Gordon McPherson (born 1965) is a Scottish composer.

McPherson was born in Dundee. He studied at the University of York, England, returning there for his doctorate, continuing with post-doctoral research at the Royal Northern College of Music.

McPherson has composed almost 100 pieces (as of 2006). His work has been performed and broadcast widely throughout the world. Recent works have included Kamperduin, a second work for the Royal Scottish National Orchestra, commissioned to commemorate the 200th anniversary of the 1797 Battle of Camperdown; Friends in Strange Places, a new chamber work recorded for the inauguration of Dundee Contemporary Arts; a second study for guitar, Miami, premiered at the Wigmore Hall in 1998 and Detours, commissioned by the Hebrides Ensemble.
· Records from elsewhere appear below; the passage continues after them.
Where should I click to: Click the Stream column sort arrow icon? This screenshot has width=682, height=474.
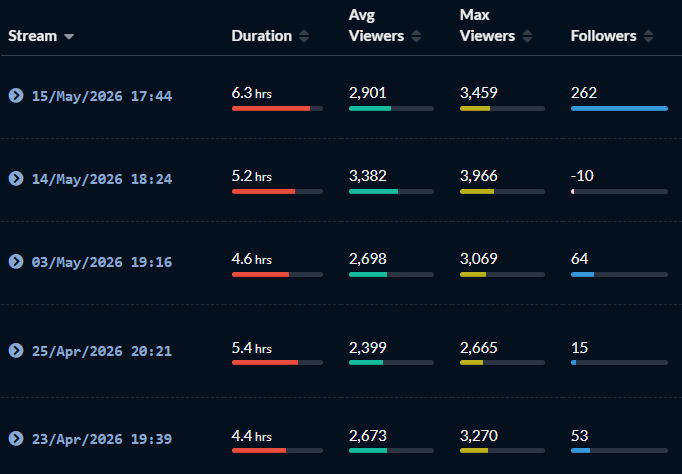click(69, 37)
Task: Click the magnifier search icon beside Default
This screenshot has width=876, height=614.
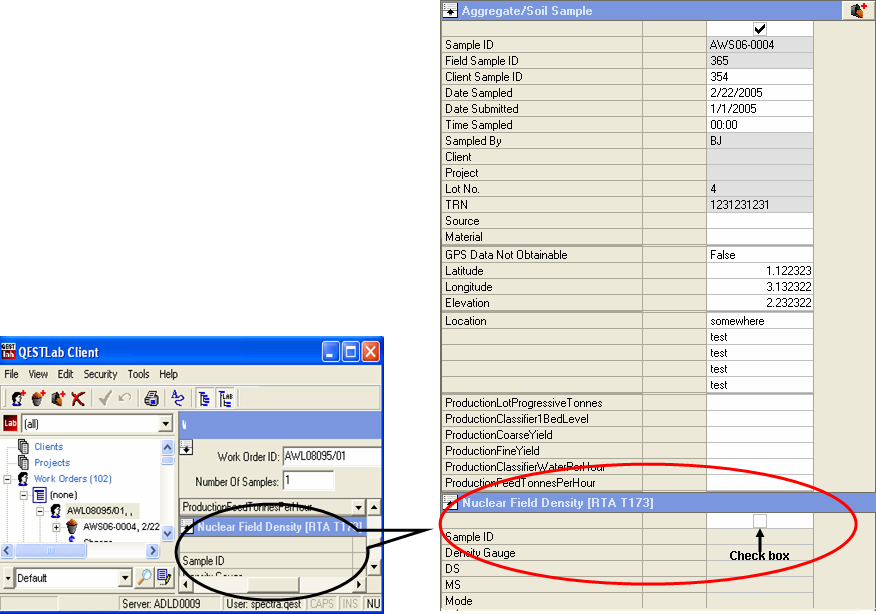Action: coord(145,578)
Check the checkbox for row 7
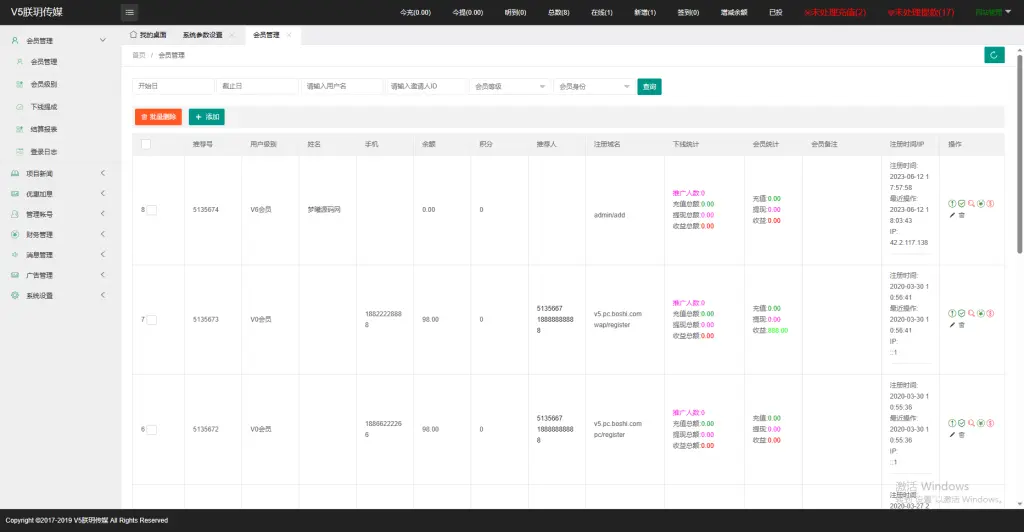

The Baby Bear's Bed for Icebreaker was premiered in Vienna in October 1999 and has subsequently received performances in Belgium, the Netherlands, Slovakia and the United Kingdom. It has also been recorded by Icebreaker on their Extraction album.

Other recent works include South for the National Youth Orchestra of Scotland, a seventh movement for his Handguns, a suite for Psappha, a third string quartet for the Salisbury Festival and a third study for the Bath International Guitar Festival.

He has been in demand both as a teacher and lecturer and was head of composition at the Royal Conservatoire of Scotland.